● TASK STATEMENT
Set down the full data below exactly as given, please.

● DATA EXTRACTS
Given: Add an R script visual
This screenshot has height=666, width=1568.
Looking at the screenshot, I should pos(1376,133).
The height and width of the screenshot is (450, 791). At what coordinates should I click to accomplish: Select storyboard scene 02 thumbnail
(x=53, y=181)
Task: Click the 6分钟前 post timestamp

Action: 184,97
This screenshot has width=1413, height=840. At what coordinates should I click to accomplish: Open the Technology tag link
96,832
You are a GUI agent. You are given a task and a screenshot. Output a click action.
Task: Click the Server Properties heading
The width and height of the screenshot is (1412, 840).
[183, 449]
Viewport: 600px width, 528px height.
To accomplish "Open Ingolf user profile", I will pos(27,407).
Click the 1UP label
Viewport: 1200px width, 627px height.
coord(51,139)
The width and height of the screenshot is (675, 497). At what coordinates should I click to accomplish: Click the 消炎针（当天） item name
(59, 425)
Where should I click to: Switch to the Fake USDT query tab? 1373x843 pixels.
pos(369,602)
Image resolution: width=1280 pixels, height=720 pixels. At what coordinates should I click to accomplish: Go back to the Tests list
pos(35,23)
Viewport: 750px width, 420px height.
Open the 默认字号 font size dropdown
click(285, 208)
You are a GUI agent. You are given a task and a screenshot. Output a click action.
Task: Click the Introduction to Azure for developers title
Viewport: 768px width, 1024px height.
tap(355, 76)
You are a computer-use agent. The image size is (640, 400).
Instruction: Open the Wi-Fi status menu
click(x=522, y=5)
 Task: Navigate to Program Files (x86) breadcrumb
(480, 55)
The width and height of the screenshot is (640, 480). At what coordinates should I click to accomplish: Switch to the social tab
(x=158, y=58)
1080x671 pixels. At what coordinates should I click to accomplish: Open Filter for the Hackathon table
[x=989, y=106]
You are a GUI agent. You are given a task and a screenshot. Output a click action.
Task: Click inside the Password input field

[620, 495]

● SOLUTION TO THIS TASK
Given: Add an R script visual
This screenshot has height=666, width=1568.
Looking at the screenshot, I should pos(1376,133).
The height and width of the screenshot is (450, 791). At what coordinates should I click to accomplish: Select storyboard scene 02 thumbnail
(x=53, y=181)
Task: Click the 6分钟前 post timestamp

Action: 184,97
This screenshot has width=1413, height=840. At what coordinates should I click to accomplish: Open the Technology tag link
96,832
You are a GUI agent. You are given a task and a screenshot. Output a click action.
Task: Click the Server Properties heading
The width and height of the screenshot is (1412, 840).
[183, 449]
Viewport: 600px width, 528px height.
To accomplish "Open Ingolf user profile", I will pos(27,407).
Click the 1UP label
Viewport: 1200px width, 627px height.
coord(51,139)
The width and height of the screenshot is (675, 497). At what coordinates should I click to accomplish: Click the 消炎针（当天） item name
(59, 425)
Where should I click to: Switch to the Fake USDT query tab? 1373x843 pixels.
pos(369,602)
Image resolution: width=1280 pixels, height=720 pixels. At what coordinates should I click to accomplish: Go back to the Tests list
pos(35,23)
Viewport: 750px width, 420px height.
Open the 默认字号 font size dropdown
click(285, 208)
You are a GUI agent. You are given a task and a screenshot. Output a click action.
Task: Click the Introduction to Azure for developers title
Viewport: 768px width, 1024px height.
tap(355, 76)
You are a computer-use agent. The image size is (640, 400).
Instruction: Open the Wi-Fi status menu
click(x=522, y=5)
 Task: Navigate to Program Files (x86) breadcrumb
(480, 55)
The width and height of the screenshot is (640, 480). At what coordinates should I click to accomplish: Switch to the social tab
(x=158, y=58)
1080x671 pixels. At what coordinates should I click to accomplish: Open Filter for the Hackathon table
[x=989, y=106]
You are a GUI agent. You are given a task and a screenshot. Output a click action.
Task: Click inside the Password input field

[620, 495]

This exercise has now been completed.